Drenched in Greatness: Swim teams find glory at NCAA Champs; Kendra Stern ’11 named National Swimm
By Carlyn Robertson '14, Managing Sports Editor
The swimming and diving teams had a spectacular showing at the NCAA championship meet. The team headed to Knoxville, Tennessee on Monday, March 21 for the four-day competition. The Jeffs put up fantastic times and broke a few records, and senior Kendra Stern was named National Swimmer of the Year.

The men’s team finished sixth in what was their fourth consecutive year placing in the top ten. Ryan Lichtenfels ’12 won the 500-yard freestyle, earning his second career national title. He beat teammate and two-time defending champion Alex Fraser ’11 with a time of 4:23.91. Fraser was a close second with a 4:25.58 and Tim White ’12 finished in 4:33.91 for 12th place. Fraser’s third place finish in the 200-yard freestyle marked the fourth time in as many years that he placed in the top three for the event. His time of 1:38.47 was just ahead of Lichtenfels, who swam a 1:38.57 for a tenth place finish. Fraser finished 11th in the 100-yard freestyle with a 45.08 and Lichtenfels placed fifth in the 1,650-yard freestyle. The defending champion finished with a time of 15:38.09, while Conor McAuliffe ’14 placed eighth in his NCAA debut with a 15:42.18. First-year diver Colin White also put in a solid performance in his first NCAA meet, placing 12th on the 3-meter board.

Ben McBratney ’12 and Reid Fitzgerald ’11 both set school records during the meet. McBratney placed tenth in the 100-yard breaststroke with a 56.10, which broke both the school and NESCAC records. Fitzgerald swam a 1:49.67 for a twelfth place finish in the 200 backstroke, but his preliminary heat time of 1:49.55 will be the one to go down in the record books. White held the previous record at 1:50.16. Fitzgerald also set the school record for the 100 backstroke. His 49.88 split from the 400-yard medley relay would have done the trick, but he bested that record just a day later when he swam a 49.79 in the individual event.

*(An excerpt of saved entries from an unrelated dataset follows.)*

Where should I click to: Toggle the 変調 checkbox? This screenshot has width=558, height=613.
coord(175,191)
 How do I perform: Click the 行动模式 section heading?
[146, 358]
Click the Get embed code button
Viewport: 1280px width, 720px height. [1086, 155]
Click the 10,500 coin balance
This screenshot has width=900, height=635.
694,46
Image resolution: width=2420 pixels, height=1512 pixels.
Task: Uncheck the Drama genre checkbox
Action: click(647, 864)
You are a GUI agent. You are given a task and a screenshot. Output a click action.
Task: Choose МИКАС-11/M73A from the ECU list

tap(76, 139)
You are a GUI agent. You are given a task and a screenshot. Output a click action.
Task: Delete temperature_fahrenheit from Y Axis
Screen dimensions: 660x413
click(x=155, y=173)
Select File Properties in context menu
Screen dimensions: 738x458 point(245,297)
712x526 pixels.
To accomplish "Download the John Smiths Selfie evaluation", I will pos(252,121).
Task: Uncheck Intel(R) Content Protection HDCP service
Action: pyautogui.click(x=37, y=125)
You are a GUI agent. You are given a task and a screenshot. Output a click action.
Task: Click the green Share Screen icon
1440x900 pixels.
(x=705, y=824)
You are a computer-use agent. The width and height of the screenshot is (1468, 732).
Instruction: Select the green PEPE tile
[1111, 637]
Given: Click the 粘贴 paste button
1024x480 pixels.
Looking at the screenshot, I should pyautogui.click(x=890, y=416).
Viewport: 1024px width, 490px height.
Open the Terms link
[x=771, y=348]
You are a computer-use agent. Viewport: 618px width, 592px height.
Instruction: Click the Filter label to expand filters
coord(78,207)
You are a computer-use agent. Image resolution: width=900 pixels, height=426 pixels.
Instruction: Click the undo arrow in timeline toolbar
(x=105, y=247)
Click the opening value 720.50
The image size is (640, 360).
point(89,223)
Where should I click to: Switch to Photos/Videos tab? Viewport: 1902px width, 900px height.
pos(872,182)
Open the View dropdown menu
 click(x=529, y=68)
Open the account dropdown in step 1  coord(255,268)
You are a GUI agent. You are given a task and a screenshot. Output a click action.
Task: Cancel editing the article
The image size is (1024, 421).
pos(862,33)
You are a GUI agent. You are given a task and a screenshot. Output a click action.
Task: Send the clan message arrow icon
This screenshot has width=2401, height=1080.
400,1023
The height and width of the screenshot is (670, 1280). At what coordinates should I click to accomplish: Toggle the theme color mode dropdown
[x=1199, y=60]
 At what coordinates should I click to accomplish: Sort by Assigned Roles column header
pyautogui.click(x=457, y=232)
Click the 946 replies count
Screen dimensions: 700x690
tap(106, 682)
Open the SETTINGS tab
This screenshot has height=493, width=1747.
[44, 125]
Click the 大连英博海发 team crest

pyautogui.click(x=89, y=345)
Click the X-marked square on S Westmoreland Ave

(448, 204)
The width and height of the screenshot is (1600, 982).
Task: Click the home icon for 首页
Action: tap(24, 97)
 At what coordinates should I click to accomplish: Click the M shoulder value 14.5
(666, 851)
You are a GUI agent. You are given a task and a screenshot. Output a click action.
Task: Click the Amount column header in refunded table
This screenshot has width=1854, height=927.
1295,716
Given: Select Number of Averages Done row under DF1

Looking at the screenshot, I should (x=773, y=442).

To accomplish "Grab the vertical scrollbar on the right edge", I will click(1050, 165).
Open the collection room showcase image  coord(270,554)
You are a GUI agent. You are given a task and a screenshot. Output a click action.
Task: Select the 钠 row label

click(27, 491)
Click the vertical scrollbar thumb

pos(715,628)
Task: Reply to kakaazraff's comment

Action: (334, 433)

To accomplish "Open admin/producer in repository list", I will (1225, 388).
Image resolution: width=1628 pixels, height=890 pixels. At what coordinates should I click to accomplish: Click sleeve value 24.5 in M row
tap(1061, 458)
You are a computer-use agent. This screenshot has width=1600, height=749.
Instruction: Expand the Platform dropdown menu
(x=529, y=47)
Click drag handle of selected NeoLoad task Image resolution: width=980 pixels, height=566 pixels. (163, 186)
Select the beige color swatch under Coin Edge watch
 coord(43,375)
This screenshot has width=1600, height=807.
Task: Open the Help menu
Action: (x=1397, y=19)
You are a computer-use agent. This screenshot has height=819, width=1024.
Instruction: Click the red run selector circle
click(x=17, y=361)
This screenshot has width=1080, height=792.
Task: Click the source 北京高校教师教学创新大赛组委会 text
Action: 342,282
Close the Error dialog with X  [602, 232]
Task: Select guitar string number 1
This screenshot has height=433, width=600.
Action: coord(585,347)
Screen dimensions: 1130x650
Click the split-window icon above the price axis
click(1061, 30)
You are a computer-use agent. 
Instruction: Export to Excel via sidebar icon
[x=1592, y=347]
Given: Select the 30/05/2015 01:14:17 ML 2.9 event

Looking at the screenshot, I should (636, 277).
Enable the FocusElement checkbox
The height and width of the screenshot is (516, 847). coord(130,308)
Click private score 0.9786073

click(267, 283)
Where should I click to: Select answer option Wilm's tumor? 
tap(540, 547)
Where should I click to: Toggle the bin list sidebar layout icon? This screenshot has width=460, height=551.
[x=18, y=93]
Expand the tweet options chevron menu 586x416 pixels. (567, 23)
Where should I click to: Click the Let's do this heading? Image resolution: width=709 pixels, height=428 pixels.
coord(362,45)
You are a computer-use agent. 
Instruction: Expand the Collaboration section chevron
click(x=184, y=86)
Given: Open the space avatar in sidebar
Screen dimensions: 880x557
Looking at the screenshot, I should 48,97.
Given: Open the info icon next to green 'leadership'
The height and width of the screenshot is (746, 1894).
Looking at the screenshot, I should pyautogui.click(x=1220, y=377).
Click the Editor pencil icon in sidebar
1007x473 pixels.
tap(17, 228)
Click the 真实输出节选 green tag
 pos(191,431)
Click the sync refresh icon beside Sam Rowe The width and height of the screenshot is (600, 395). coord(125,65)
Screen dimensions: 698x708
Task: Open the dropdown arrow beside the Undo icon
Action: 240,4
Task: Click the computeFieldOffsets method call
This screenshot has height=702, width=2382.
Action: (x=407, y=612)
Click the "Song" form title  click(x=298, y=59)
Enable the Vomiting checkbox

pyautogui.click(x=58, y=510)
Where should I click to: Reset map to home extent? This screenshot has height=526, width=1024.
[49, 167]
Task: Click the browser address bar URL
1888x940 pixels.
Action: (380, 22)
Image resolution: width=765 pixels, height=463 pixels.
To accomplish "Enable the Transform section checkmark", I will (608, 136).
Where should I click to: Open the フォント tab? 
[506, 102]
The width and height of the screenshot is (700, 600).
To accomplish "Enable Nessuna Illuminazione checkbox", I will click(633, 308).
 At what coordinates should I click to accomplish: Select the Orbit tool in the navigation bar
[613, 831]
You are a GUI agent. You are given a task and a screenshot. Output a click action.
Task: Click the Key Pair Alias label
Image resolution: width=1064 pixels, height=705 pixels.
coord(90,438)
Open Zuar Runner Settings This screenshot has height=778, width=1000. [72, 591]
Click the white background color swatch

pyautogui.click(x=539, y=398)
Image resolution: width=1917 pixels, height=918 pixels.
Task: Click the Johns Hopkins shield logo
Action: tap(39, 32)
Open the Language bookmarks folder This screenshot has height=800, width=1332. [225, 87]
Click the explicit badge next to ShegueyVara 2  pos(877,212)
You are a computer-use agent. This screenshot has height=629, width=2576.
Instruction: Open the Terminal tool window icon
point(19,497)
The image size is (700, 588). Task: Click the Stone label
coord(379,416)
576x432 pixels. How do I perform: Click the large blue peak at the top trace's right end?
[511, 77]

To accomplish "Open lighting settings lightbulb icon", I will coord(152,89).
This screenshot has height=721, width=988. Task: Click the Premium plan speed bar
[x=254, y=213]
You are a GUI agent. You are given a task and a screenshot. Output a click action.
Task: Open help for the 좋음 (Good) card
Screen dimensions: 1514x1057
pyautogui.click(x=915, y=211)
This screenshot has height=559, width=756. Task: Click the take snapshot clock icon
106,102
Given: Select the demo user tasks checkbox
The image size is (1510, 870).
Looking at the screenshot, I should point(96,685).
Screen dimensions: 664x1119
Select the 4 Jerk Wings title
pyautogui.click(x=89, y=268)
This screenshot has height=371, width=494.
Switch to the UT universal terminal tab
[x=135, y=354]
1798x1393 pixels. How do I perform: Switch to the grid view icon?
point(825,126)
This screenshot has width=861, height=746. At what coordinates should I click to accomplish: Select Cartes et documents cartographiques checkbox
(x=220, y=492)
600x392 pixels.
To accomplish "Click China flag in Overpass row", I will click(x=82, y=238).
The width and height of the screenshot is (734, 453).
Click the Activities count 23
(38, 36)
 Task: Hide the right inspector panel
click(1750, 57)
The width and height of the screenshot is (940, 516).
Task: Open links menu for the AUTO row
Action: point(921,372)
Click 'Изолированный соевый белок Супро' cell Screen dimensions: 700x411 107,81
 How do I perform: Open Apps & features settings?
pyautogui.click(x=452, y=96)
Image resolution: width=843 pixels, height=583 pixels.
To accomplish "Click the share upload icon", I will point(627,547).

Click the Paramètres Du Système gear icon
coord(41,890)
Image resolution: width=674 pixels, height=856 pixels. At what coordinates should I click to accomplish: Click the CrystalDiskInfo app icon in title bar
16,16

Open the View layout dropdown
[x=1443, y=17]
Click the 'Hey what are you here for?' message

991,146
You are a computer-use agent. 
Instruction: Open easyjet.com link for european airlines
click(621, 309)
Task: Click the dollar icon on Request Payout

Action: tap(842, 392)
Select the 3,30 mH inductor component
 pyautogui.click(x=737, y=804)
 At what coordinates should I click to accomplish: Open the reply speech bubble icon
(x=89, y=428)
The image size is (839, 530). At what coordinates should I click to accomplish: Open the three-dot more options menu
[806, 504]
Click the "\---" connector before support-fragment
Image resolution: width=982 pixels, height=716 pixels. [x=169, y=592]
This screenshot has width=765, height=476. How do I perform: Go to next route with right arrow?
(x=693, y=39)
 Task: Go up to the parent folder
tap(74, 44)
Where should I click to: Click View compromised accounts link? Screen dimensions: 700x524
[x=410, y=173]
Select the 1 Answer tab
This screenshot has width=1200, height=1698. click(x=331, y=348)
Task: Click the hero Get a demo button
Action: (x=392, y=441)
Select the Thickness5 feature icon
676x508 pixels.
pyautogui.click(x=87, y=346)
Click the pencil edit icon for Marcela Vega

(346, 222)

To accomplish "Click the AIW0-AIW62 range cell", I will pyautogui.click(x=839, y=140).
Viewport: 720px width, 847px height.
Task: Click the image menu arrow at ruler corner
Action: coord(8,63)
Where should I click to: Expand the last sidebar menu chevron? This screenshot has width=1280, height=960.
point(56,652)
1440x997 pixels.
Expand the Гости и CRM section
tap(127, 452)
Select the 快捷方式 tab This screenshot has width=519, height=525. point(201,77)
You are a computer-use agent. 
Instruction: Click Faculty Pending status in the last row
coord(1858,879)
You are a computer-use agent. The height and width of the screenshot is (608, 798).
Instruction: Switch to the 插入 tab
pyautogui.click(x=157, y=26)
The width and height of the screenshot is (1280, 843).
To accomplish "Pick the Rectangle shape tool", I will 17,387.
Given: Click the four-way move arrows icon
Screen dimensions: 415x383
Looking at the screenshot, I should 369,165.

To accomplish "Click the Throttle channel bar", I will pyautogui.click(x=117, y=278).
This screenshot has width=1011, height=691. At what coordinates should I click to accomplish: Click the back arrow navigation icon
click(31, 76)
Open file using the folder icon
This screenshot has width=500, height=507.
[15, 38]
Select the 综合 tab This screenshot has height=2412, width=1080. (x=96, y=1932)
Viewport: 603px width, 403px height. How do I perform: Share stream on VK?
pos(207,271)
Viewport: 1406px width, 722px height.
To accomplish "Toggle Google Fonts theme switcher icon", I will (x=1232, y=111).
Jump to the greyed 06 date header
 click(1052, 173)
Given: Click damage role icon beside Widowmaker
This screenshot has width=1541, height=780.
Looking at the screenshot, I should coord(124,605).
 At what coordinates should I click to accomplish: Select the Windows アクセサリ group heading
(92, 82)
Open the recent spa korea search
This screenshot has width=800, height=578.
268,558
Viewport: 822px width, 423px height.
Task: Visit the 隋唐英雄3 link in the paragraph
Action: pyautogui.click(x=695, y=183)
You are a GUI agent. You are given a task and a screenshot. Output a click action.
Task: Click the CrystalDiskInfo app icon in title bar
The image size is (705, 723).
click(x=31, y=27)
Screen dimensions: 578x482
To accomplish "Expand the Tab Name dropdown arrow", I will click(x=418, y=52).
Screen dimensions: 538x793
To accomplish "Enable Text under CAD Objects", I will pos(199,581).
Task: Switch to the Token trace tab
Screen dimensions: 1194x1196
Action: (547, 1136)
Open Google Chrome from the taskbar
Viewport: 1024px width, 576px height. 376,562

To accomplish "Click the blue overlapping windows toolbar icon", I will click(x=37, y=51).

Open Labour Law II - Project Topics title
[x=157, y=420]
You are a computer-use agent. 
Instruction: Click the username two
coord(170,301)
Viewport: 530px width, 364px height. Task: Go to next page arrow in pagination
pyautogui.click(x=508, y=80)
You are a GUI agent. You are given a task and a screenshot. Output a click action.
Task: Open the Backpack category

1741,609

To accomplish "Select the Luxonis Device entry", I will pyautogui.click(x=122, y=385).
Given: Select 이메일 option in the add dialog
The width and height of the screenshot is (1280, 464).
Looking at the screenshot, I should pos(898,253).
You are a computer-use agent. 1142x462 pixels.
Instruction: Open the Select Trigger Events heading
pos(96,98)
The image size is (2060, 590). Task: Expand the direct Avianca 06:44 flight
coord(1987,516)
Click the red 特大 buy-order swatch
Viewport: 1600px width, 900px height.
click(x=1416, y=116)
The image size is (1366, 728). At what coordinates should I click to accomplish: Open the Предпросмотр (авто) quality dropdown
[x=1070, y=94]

The men’s team also broke a couple of relay records. Fitzgerald, McBratney, Fraser and Tyler Bulakul ’14 placed third in the 400 medley relay. Their time of 3:18.76 set new school and NESCAC records. Lichtenfels, T. White, Fraser and Parker Moody ’14 won second place in the 800 free relay. They destroyed the previous school and NESCAC record of 6:39.39 with a 6:35.82. Lichtenfels, McBratney, Fitzgerald and Fraser finished 12th in the 400 free relay, and the 200 medley relay was disqualified in the preliminaries.

The women’s team placed ninth overall, marking the ninth consecutive time they have finished in the top ten. First year Allison Merz placed 13th in the 100-yard butterfly with a 56.82. Her preliminary time of 56.25 broke the school record in the event. Emily Swett ’13 placed 14th in the 200 backstroke and Becca Thompson ’12 finished 16th in the 1,650 freestyle. Divers Meggie Meisinger ’11 and Lizzy Linsmayer ’14 represented the Jeffs on both the 1-meter and 3-meter boards. Linsmayer placed 19th on the 1-meter. Meisinger closed off an amazing career finishing in 11th place on the 1-meter and 16th on the 3-meter, with scores of 390.55 and 359.40, respectively. The women’s 400 medley relay placed eighth. Swett, Merz, Abby Hahn ’14 and Kendra Stern ’11 swam a 3:49.19. Thompson, Stern, Suzi Stein ’14 and Audrey Ingerson ’14 joined forces for the 800 free relay, and placed seventh with a 7:30.41.

National Swimmer of the Year Stern was the star of the meet, winning all three of her individual events. Her time of 4:43.37 in the 500 freestyle was two seconds faster than the national record and nine seconds faster than her national title-winning time from freshman year. Stern swam a 1:44.82 in the 200 freestyle and a 49.50 in the 100 free. She finished four seconds ahead of the runner-up in the 200 and bested her own national record by more than a second. Not only did Stern win the national title in both the 100 and 200-yard freestyle events every one of her four years, but she also never lost either event in a meet. It is astounding for a swimmer to go undefeated in two events for their entire collegiate career. Stern wrapped up her amazing career with 13 national titles, ten of which were for individual events.